---------- Document segment ----------

Let’s get physical.

This is not a post about Conneticut. Well…not directly.

One of the greatest struggles I’ve undergone since becoming a mom is nursing. The following is a list of google searches I’ve performed over the past 5 months, mostly concentrated between months 2 & 3 (which is about the time I began to lose the ability to breastfeed my first daughter): why am I not producing enough milk, what to do when my production is low, is my baby getting enough to eat, what to eat to help milk production, will my baby stop nursing if I supplement formula, how can I tell if my breastpump is working properly, are some people just not meant to breastfeed.

Not a single link or article that I found during one of those frantic searching sessions has stuck with me or made me feel more encouraged as an insecure breastfeeding mom.

You know what would make me feel better? Having someone sit beside me while I’m feeding my daughter, chatting and helping to take my mind off of the struggle, offering to hold my daughter when a particularly frustrating moment arises so I can take a few deep breaths. Can you even imagine? Who has the time?? Who would even think of invading my personal space, potentially seeing me at my scrubbiest, hanging out for no other purpose than to simply be there. And would I ever ask?? No way.

----------

### Written task:
In the post about nursing, during which months were most of the listed searches performed?

---------- Given data ----------

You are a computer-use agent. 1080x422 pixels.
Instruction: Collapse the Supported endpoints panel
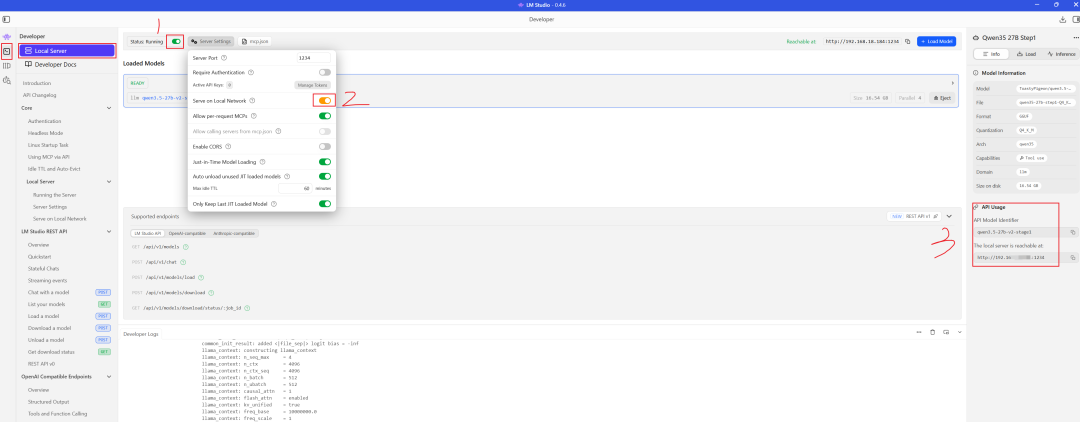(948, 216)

----------
---------- Given data ----------

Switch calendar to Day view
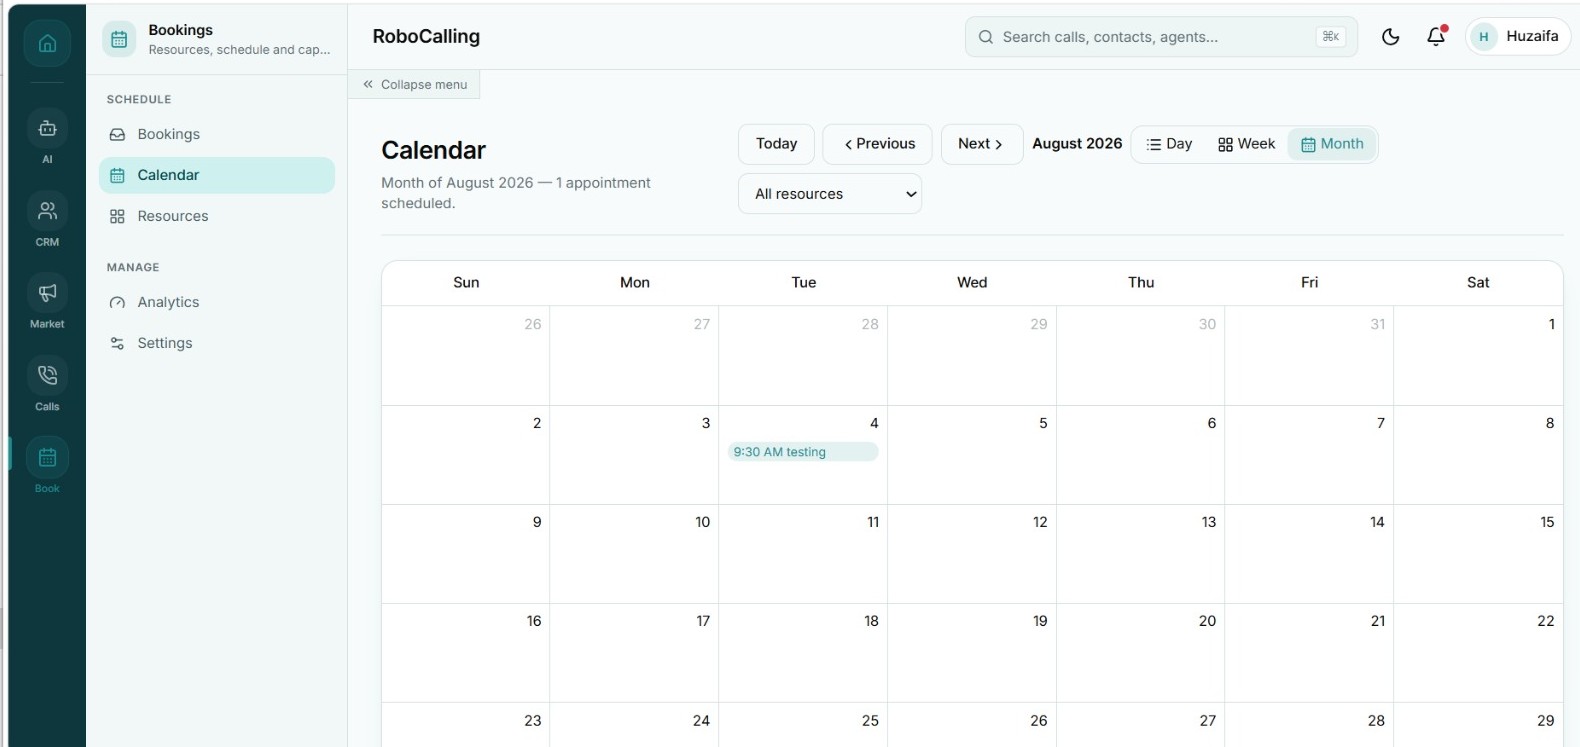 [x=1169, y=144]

----------

### Task output:
Mostly between months 2 and 3.